Die Landesvorsitzende von Sayn-Wittgenstein wies die Vorwürfe auf Nachfrage von shz.de vollständig zurück. Kommentare auf den Facebook-Seiten des AfD Landesverbandes unterliegen einer Moderation und strittige Kommentare würden gelöscht. Das sei aus finanziellen und personellen Gründen jedoch nicht 24 Stunden am Stück machbar. Der DGB Nord habe der AfD keine angeblich rassistische oder verletzende Posts gemeldet, so von Sayn-Wittgenstein. Darüber hinaus wies ein Partei-Specher in Kiel auch den Vorwurf zurück, die AfD sei antigewerkschaftlich. Die AfD setze sich demnach für Arbeitnehmerinteressen und auch für den Mindestlohn ein. Das Verhältnis sei nur dort gespalten, wo Gewerkschaften politische Parteien unterstützen statt der Arbeitnehmerinteressen. Der DGB Nord etwa unterstütze laut der AfD die Antifa und andere Gruppen, die die Partei angreifen.
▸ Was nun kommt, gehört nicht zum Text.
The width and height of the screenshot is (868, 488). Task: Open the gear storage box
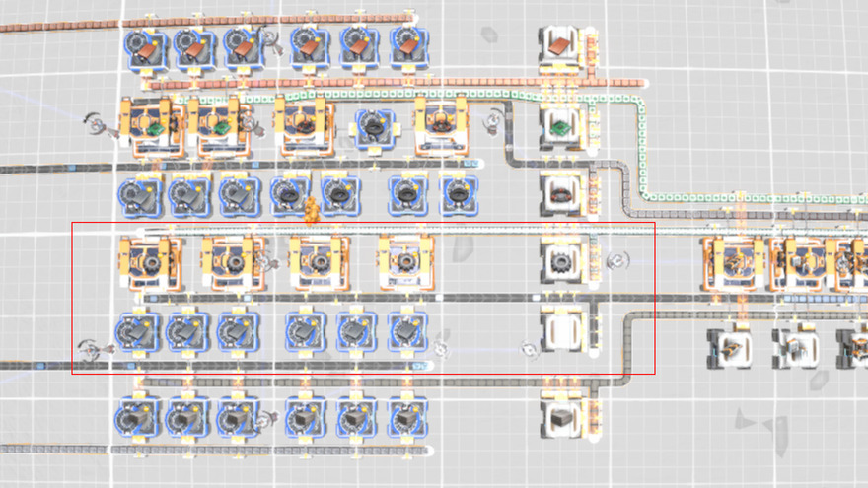coord(559,261)
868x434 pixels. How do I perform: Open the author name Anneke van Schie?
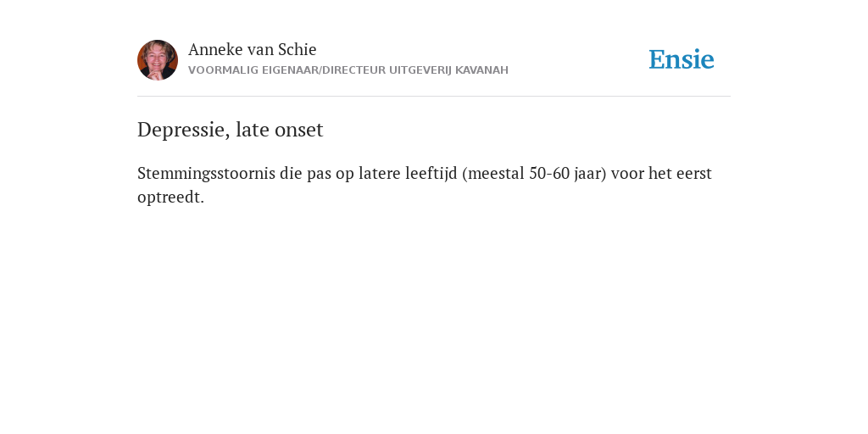[x=252, y=49]
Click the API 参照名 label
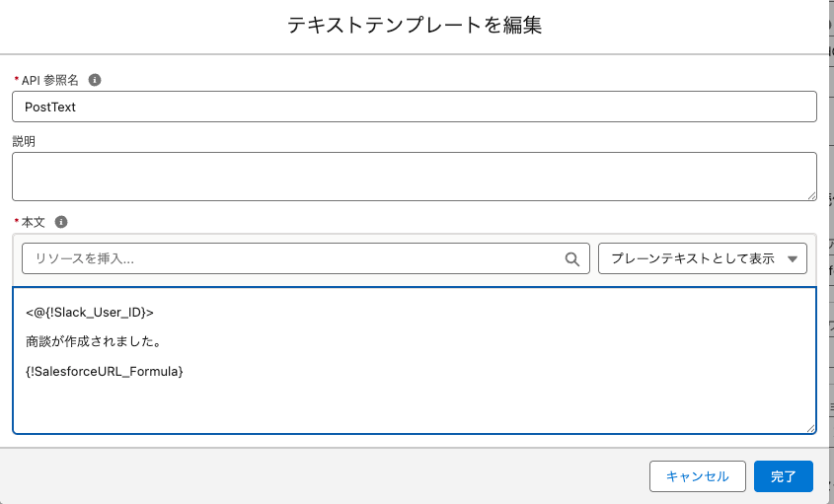The height and width of the screenshot is (504, 834). pyautogui.click(x=49, y=80)
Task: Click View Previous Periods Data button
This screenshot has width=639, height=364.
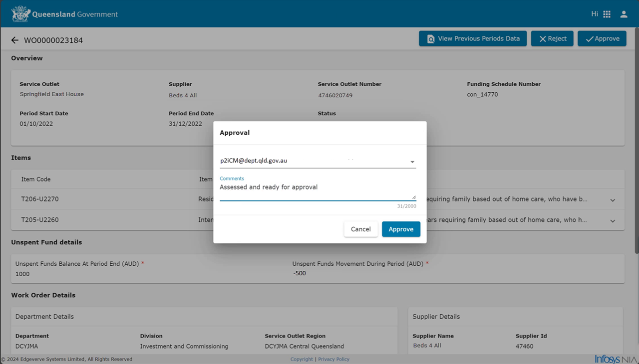Action: [x=473, y=38]
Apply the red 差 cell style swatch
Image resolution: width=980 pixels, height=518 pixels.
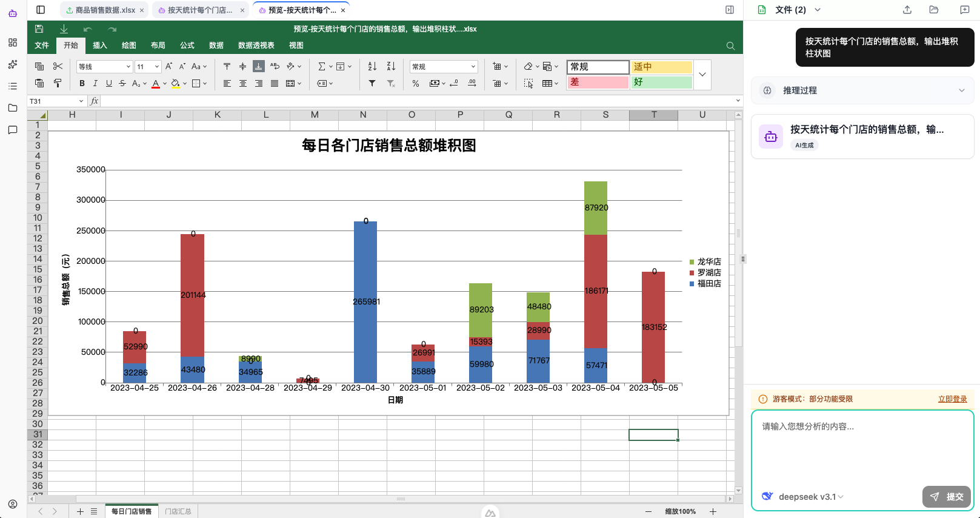click(598, 82)
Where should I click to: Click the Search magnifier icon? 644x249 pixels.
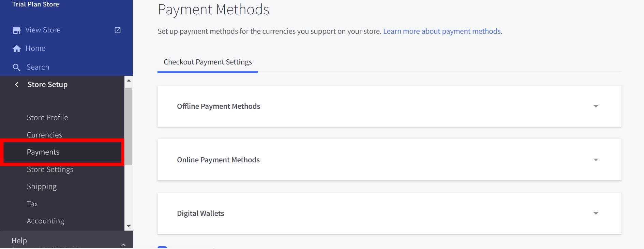coord(16,67)
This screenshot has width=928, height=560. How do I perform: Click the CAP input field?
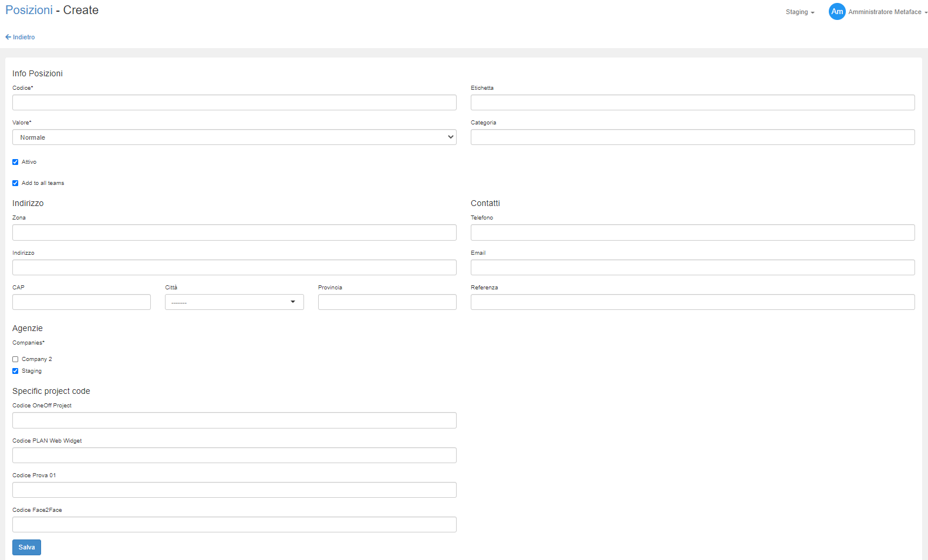point(82,302)
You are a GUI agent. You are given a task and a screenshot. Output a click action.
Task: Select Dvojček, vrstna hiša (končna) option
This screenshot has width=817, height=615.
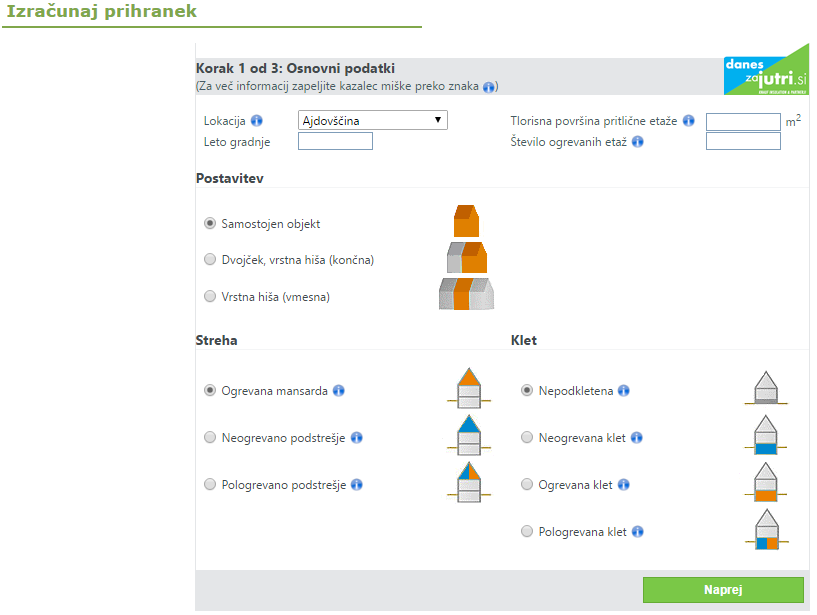click(x=210, y=260)
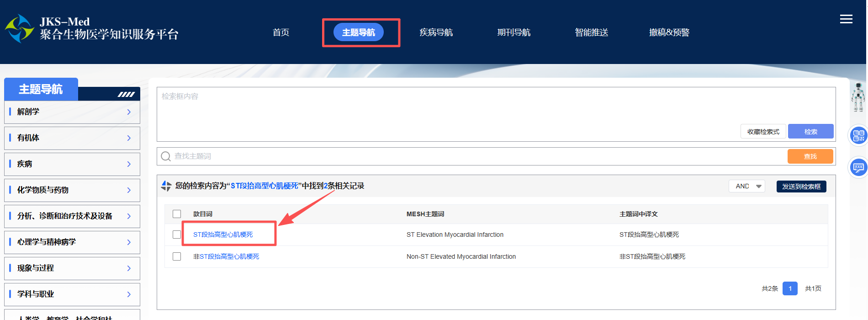Switch to the 疾病导航 tab

(436, 32)
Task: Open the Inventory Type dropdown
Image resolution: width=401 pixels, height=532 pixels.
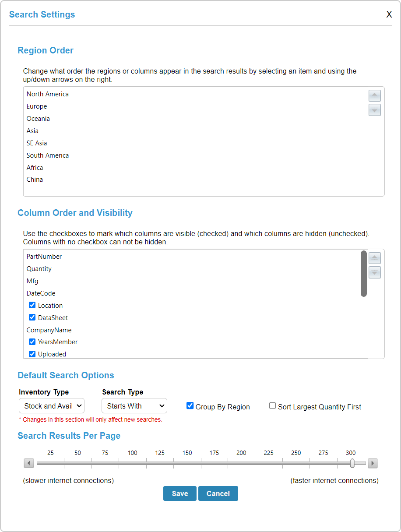Action: [52, 406]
„Wir unterstützen inhaltlich antifaschistische Aufklärungsarbeit und organisieren friedlichen Protest gegen Rassismus und Faschismus vor Ort. Dabei würden viele Bündnisse gegen Rechts unter anderem mit Kirchen geschmiedet“, sagte DGB-Nord-Sprecher Frank Beling dazu auf Nachfrage. Als Beispiele für Hasskommentare auf den Seiten der AfD nannte er neben Twitter-Entgleisungen der AfD-Bundestagsabgeordneten Beatrix von Storch einen Beitrag auf dem Facebook-Auftritt der AfD-Kreisfraktion Pinneberg. Dort waren vor einem Jahr Kommentare von Nutzern zu lesen wie: „Dieses P.... muss man Erschießen. ICH glaube wir brauchen wieder ne Waffen SS“. „Beiträge wie dieser kommen uns immer wieder unter“, sagte Beling.
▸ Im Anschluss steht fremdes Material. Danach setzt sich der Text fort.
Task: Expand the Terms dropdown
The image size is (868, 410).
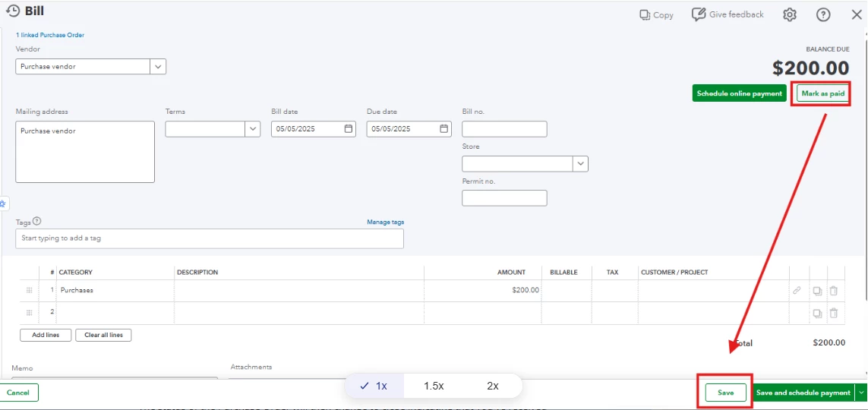Action: [253, 129]
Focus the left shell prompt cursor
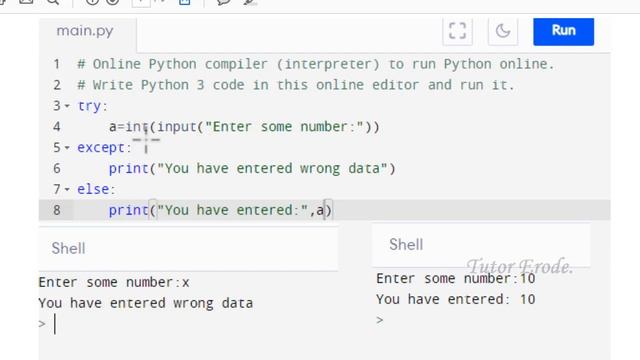This screenshot has height=360, width=640. click(55, 324)
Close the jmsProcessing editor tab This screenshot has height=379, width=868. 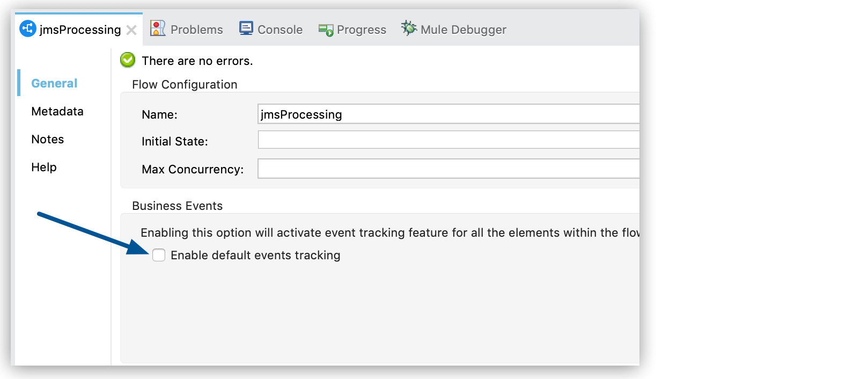click(131, 30)
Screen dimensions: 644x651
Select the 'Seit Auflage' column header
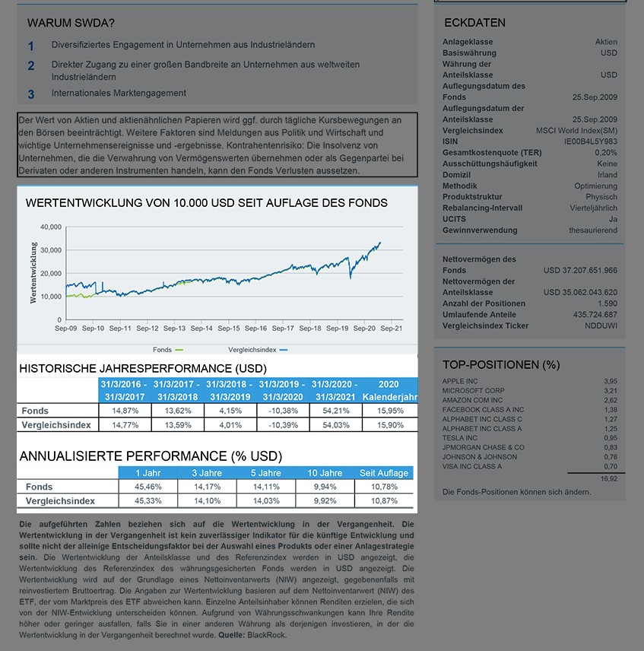point(383,473)

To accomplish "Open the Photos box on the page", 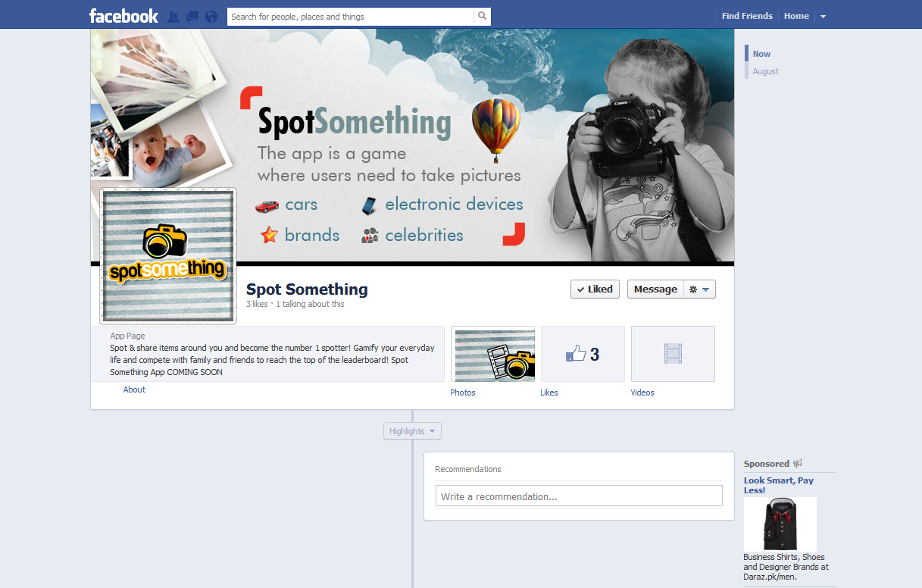I will pos(492,353).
„Rechtsruck“ auch durch Baumann und Arppe

Neben von Sayn-Wittgenstein macht die Gewerkschaft für den Rechtsruck den Hamburger AfD-Bundestagsabgeordneten Bernd Baumann und den Ex-AfD-Landeschef von Mecklenburg-Vorpommern, Holger Arppe verantwortlich. Der damalige Spitzenkandidat der AfD, Alexander Gauland, hatte auf einer Wahlveranstaltung gesagt, man solle die Integrationsbeauftragte der Bundesregierung, Aydan Özuguz, „in Anatolien entsorgen“. Die aus Hamburg stammende SPD-Politikerin hatte zuvor in einem Interview gesagt, eine spezifisch deutsche Kultur sei, jenseits der Sprache, nicht zu identifizieren. Bernd Baumann hatte in der NDR-Sendung „Treffpunkt Hamburg“ die Äußerungen Gaulands verteidigt und gesagt, eine Entschuldigung dafür sei nicht fällig. „Man muss auch noch mal den Hintergrund sehen, wie das geschehen konnte: Wir haben riesige Probleme bei der Integration. Wir sehen es doch, beim Frauenbild, bei Clanbildung, was da an Kulturproblemen auf uns zukommt“, so Baumann.
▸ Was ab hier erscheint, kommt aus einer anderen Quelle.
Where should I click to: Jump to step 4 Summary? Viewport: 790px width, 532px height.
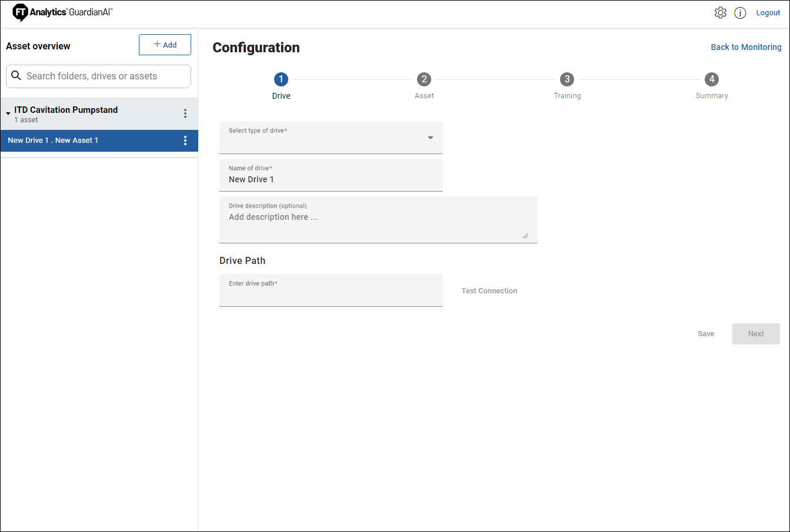pyautogui.click(x=711, y=79)
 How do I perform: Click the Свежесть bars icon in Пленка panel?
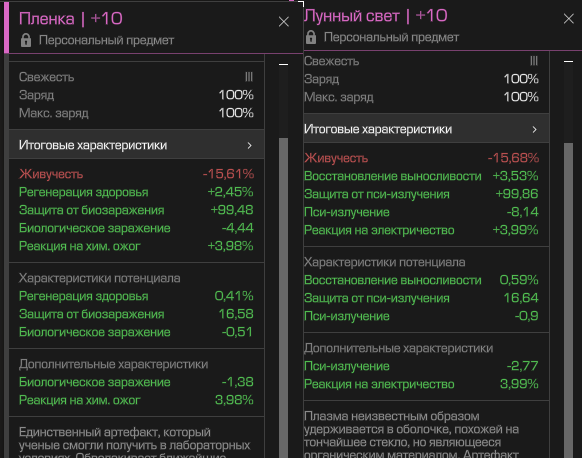click(x=249, y=77)
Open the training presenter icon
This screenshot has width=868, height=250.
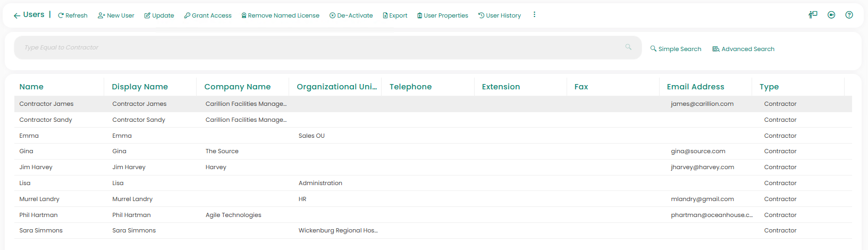coord(813,15)
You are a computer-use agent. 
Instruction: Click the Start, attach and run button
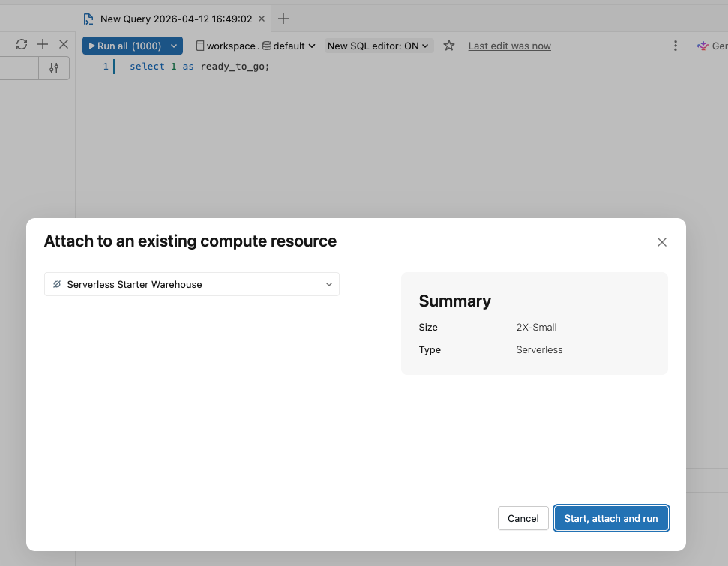(x=610, y=518)
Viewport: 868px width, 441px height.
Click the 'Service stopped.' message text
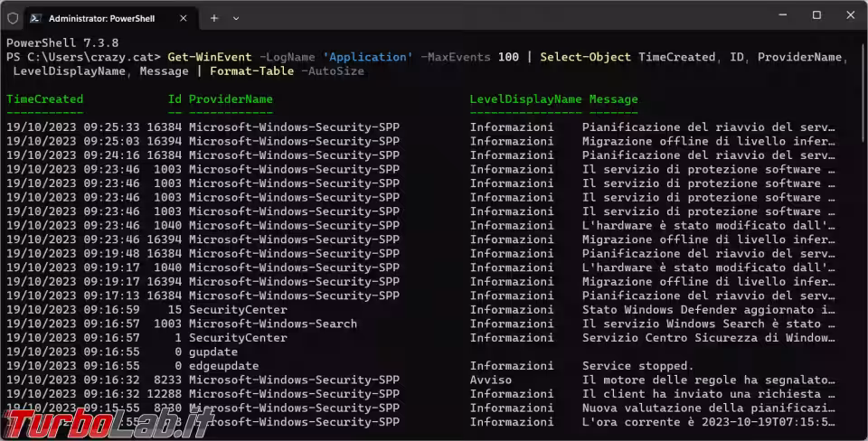click(637, 366)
Den AfD-Politiker Arppe aus Mecklenburg-Vorpommern bezeichnet der Gewerkschaftsbund als „Wortführer der völkisch-nationalen Richtung der AfD, der einen fremdenfeindlichen Wahlkampf geführt hatte“. Der frühere Landessprecher war wegen gewaltverherrlichender Internet-Einträge in die Kritik geraten. Gegen ihn hatte der Landesvorstand in Mecklenburg-Vorpommern daraufhin ein Parteiausschlussverfahren eingeleitet. Eine Entscheidung steht aus. „Wer keine klare Grenze zu rechtsextremistischen Positionen zieht, haftet mit für alle Taten, die aus diesen Worten folgen“, heißt es vom DGB Nord. Der Fraktionsvorsitzende der AfD in Mecklenburg-Voprommern, Nikolaus Kramer, sagte dazu: „Die Chatprotokolle von Herrn Arppe, die im August veröffentlicht wurden, haben mich sehr schockiert. Wer so etwas äußert, hat in der AfD keinen Platz. Diesen Standpunkt hatten wir in dieser Angelegenheit auch von Anfang an vertreten. Herr Arppe ist seit Bekanntwerden der Prototolle kein Mitglied der Fraktion im Landtag mehr. Da er, entgegen seiner ursprünglichen Ankündigung, nicht aus der Partei ausgetreten ist, wurde ein Ausschlussverfahren gegen ihn eingeleitet.“

Der DGB Nord repräsentiert nach eigenen Angaben 420.000 Mitglieder (Stand: 21.12.2010) in den drei Bundesländern Hamburg, Schleswig-Holstein und Mecklenburg-Vorpommern.